Então ele sai do quarto e fecha a porta com força.

Meu estômago se revira. Acho que vou vomitar, mas me seguro.

Não, não. Eu vou vomitar mesmo.

Aumento rapidamente o volume da música, e vomito na lixeira que tenho no meu quarto ao som de Daddy Issues do The Neighbourhood. Que momento oportuno! 

Minha vontade é de rir e chorar ao mesmo tempo, mas não consigo fazer isso enquanto vomito meu café da manhã e única refeição do dia. Meu estômago agora dá fincadas porque está sem absolutamente nada. Porém não quero sair do meu quarto enquanto ele está aqui.

Quero avisar essa mulher, do trabalho do meu pai, para ficar longe dele, para correr enquanto ainda dá tempo, se demitir ou algo assim, mas não a conheço, não faço ideia de quem ela é. Na verdade, acho que não conheço ninguém que trabalha com meu pai. Se cheguei a conhecer, tem muito tempo.

Então só rezo para que nada dê errado. Não precisa dar certo, só não dê merda. Por favor, por favor, por favor. Já está tudo um inferno suficientemente.
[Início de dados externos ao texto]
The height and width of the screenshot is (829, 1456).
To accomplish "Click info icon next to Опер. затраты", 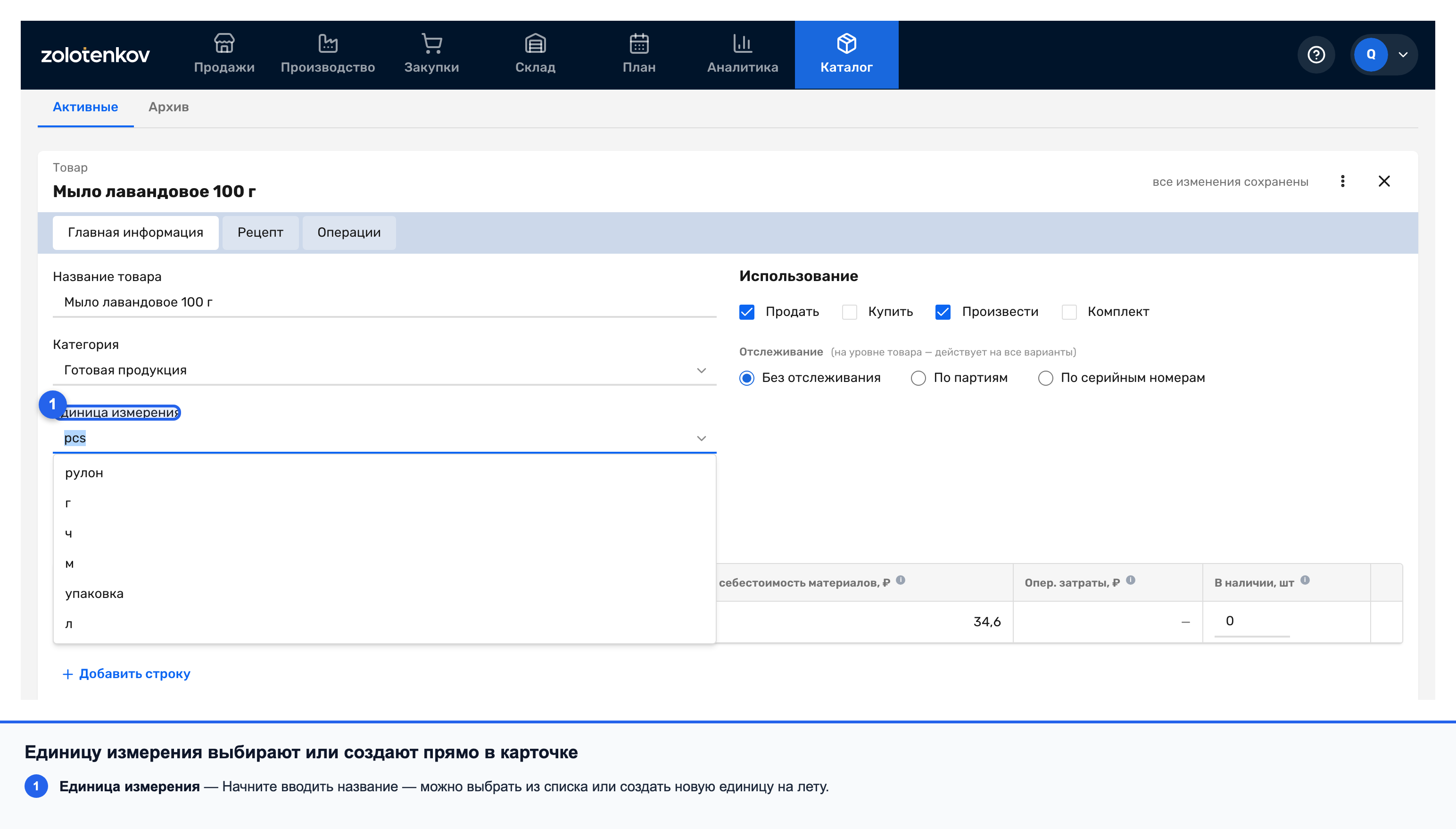I will [x=1130, y=580].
De repente sinto a sensação mais estranha possível. Quero voltar para escola, onde eu sei que é seguro, onde eu posso estar com Lily, Catarina e outros adolescentes normais e fingir que está tudo bem e só estou indo para a escola porque é isso que garotos da minha idade fazem. Só vão à escola, só se preocupam com a escola. Puft, quem com 17 anos tem problemas reais?

Limpo minha boca com um rolo de papel higiênico que mantenho dentro do meu quarto para...bem, vocês devem ter uma ideia do porquê. Então bebo um gole de água da minha garrafa. Quente. Mas me recuso a sair do quarto.

Talvez essa moça torne tudo melhor, mais suportável. Tenho que pensar positivo, se não, vou enlouquecer. Afinal, já fazia algumas semanas que meu pai não me machucava para valer. Tinha até conseguido ficar sem camisa com Lily. 

Tudo bem, estava escuro no quarto aquele dia. Também tomei cuidado para ela não ver com cuidado minhas costas, porque aquelas cicatrizes jamais vão embora, creio eu. A dor também não.

Se eu tivesse tomado conta de Amanda, não teria sido expulso, não teria apanhado de cinto do meu pai, não teria essas marcas horrorosas nas minhas costas. Estaria bem com meu corpo. 

Tudo bem, talvez nem tanto. Estou um pouco abaixo do peso, mas quem liga?

Sinto o quente de algumas lágrimas descendo pelo meu rosto de novo, porém as limpo rapidamente quando ouço o chuveiro ligado. Meu pai está no banho. Posso sair do quarto agora, sem medo.